Op de club is het super druk. De storm na de stilte, zeg maar. We staan volledig ingeparkeerd en aan de andere kant van het hek raast het verkeer. De wc wordt door alle gasten gebruikt en is spoedig niet meer te harden. Niemand besteed aandacht aan ons of dringt zich op. Als we ons laddertje opgaan bekruipt me de gedachte dat we slechts afgescheiden door een beetje canvas midden in het uitgaansleven van Khartoum liggen te slapen.
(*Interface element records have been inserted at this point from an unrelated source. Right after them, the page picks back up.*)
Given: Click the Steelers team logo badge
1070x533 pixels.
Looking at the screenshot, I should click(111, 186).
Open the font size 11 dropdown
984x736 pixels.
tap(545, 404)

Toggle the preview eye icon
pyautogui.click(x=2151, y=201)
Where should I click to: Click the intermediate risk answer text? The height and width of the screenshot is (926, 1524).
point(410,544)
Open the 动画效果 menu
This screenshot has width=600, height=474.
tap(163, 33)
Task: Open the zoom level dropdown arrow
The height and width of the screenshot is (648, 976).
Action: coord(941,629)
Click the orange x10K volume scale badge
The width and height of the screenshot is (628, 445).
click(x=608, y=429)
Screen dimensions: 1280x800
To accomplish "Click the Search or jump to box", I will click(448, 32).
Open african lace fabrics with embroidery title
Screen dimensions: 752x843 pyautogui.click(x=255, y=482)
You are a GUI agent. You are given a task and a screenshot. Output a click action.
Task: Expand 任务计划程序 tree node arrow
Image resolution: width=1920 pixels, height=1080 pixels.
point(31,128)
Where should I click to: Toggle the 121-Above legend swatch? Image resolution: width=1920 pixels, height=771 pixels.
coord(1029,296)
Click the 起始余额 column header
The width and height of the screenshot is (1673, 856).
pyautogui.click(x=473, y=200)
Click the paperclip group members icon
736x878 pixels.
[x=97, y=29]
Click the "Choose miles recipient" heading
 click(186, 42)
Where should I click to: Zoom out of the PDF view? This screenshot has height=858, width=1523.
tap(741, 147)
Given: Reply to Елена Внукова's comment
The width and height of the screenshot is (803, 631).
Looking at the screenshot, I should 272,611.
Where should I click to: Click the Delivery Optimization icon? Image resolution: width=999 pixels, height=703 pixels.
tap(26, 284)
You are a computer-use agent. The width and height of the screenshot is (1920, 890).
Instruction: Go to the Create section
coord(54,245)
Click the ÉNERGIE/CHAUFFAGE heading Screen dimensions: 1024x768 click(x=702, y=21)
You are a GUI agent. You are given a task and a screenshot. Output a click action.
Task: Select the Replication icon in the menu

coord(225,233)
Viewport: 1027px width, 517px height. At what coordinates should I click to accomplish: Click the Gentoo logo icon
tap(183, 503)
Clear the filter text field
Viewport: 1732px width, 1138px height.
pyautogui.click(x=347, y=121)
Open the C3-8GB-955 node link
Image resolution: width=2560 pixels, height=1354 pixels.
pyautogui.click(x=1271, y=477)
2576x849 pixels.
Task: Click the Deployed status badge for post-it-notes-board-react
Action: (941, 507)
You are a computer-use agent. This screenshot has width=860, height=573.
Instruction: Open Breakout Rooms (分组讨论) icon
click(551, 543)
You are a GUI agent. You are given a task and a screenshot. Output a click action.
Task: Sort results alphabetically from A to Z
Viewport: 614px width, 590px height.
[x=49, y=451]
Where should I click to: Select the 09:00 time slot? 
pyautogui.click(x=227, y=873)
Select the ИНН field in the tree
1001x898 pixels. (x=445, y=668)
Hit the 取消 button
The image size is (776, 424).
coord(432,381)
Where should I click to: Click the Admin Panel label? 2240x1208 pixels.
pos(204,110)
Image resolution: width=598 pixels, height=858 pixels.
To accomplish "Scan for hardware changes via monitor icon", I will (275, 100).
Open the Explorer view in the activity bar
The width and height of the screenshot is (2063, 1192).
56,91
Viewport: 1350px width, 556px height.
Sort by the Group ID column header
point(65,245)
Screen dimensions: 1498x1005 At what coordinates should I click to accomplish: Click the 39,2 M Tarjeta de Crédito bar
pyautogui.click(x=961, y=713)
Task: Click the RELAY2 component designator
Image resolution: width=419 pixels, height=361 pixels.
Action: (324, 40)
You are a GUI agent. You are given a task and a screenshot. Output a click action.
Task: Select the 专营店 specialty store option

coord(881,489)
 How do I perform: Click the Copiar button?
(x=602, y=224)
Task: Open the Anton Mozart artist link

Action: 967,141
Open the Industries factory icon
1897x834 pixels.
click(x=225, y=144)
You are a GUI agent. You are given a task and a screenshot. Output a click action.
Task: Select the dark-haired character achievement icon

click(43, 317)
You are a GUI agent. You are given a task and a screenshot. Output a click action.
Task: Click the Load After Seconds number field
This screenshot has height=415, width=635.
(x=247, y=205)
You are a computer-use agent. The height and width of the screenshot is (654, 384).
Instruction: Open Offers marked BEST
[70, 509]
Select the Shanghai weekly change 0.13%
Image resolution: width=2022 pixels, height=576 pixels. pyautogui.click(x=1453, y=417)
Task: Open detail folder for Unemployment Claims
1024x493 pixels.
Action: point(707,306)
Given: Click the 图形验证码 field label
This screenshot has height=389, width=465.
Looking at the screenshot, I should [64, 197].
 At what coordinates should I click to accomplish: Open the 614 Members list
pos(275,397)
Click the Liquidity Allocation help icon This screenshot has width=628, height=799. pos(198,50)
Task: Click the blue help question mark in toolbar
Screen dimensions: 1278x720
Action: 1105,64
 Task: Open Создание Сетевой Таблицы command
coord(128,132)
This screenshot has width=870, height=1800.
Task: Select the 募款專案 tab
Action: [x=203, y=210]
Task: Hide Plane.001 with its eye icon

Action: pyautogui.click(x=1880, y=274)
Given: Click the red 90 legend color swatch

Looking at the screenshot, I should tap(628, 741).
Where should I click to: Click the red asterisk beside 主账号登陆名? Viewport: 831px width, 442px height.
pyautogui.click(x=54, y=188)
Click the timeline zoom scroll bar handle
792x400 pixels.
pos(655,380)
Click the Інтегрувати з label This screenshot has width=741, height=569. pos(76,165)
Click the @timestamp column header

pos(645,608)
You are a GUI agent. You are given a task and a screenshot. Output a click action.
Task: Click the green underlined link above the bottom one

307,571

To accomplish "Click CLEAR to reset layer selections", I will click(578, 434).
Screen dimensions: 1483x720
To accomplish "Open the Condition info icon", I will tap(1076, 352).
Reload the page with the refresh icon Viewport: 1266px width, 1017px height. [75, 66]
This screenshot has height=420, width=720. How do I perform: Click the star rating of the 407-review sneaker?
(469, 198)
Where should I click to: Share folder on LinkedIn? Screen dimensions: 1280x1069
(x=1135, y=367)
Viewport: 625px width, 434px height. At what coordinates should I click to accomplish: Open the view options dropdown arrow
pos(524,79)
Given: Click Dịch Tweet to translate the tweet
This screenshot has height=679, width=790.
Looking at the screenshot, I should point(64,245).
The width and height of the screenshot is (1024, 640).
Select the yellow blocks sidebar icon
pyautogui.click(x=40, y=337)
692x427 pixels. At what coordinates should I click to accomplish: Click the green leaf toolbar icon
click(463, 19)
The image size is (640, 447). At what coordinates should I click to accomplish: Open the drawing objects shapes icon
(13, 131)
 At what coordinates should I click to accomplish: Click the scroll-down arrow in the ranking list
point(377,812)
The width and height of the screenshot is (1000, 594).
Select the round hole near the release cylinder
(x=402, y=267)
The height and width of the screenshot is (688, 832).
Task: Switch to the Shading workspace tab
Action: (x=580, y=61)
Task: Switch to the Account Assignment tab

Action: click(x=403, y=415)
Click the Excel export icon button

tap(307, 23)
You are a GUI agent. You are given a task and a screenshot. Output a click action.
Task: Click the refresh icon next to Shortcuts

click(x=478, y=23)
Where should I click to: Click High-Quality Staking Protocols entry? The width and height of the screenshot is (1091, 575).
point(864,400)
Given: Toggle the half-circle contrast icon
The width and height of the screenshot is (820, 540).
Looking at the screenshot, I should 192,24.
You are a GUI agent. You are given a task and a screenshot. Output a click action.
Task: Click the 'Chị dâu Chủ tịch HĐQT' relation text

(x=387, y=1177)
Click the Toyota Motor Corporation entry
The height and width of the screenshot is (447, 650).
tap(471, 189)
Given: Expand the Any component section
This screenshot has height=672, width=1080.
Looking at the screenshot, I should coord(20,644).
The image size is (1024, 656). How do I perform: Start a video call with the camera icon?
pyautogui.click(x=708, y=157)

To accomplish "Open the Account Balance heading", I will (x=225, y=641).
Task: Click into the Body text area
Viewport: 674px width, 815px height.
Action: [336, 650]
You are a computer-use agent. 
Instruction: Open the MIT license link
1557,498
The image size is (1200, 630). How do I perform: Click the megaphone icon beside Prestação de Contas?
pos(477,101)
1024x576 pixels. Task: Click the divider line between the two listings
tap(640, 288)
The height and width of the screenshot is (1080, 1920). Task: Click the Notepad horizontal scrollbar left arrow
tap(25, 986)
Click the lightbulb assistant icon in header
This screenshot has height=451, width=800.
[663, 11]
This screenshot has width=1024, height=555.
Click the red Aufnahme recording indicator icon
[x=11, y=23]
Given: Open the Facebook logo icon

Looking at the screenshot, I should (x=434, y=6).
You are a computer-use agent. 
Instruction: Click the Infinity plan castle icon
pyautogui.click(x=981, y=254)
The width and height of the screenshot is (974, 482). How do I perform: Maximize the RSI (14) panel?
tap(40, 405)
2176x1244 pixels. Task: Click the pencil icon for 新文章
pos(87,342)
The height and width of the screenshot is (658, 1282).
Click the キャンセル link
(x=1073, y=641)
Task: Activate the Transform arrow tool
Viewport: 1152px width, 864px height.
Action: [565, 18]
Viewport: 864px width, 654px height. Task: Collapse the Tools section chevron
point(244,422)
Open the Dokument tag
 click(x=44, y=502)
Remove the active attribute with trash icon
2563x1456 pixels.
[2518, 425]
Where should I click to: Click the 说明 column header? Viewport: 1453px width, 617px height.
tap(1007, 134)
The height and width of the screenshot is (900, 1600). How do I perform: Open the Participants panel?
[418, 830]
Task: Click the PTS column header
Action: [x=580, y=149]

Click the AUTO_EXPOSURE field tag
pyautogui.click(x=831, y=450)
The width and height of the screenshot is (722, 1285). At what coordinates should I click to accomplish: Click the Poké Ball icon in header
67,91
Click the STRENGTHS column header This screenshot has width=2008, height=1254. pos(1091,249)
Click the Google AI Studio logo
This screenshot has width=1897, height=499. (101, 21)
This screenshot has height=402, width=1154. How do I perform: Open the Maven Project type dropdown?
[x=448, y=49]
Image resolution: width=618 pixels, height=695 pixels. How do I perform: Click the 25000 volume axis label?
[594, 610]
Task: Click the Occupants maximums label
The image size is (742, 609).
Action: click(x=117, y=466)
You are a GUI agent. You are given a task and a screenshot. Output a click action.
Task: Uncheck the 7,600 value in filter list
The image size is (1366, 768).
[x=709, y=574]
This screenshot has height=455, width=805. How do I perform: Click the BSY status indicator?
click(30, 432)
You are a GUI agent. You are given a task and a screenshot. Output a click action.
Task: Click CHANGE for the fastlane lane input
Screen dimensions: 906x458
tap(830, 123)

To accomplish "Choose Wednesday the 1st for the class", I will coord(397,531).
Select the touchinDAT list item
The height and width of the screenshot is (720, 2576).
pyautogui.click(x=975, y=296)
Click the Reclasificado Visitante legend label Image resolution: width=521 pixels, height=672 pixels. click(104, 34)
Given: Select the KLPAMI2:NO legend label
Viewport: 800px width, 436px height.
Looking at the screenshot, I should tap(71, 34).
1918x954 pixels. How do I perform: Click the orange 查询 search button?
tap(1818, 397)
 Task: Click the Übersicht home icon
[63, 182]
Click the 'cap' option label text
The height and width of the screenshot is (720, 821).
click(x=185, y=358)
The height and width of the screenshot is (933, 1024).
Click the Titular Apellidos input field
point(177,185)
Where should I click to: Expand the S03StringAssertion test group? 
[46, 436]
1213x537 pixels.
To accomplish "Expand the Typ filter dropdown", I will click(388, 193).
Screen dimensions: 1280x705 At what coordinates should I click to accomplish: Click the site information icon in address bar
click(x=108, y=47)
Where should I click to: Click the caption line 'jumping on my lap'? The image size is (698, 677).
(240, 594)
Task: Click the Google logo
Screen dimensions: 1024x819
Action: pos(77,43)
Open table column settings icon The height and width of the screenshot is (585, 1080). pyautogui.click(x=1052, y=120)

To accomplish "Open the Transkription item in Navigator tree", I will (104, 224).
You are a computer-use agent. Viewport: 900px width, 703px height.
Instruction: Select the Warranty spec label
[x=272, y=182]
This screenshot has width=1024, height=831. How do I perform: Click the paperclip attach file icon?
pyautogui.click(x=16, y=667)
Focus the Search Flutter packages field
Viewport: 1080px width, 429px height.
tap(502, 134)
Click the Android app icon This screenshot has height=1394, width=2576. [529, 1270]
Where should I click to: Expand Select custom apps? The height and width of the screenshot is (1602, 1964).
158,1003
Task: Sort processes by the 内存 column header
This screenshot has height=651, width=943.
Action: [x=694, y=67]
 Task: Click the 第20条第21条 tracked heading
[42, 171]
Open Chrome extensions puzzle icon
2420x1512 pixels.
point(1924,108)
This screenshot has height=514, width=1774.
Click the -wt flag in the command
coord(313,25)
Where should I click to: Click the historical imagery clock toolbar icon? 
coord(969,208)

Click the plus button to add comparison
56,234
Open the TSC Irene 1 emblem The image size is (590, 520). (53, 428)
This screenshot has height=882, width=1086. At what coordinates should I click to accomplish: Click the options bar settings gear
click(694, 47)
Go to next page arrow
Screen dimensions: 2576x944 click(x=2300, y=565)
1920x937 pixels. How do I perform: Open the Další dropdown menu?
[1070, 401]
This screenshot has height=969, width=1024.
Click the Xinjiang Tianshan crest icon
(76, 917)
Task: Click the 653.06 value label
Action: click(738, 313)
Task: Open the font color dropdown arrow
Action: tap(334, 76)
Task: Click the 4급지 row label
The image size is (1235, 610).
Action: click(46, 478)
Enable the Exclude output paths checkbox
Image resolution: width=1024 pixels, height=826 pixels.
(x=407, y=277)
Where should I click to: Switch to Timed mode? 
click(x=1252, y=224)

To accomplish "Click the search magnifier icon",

Vergelijkbaar met de bedelaressen die buiten de hekken van het hotel in Addis Abeba op hetzelfde stukje stoep waar ze de hele dag zitten hun matje uitspreiden en gaan slapen. We leiden een zelf verkozen zwerversbestaan, vuil en stoffig, levend van dag tot dag. Voor ons is het echter een tijdelijke keuze: we gaan weer terug naar onze schone en geordende maatschappij. Maar mensen zoals Donald en Nathalie hebben alles thuis opgegeven en gaan achter hun droom aan. Zij lijken geen terugkom plannen te hebben, terwijl mensen zoals Rita en Peter, die in Isiolo de gehandicapte kinderen helpen of Tim en Kim, die in Gorgora een “village”aan het bouwen zijn voor gasten toch hun banden met thuis stevig houden.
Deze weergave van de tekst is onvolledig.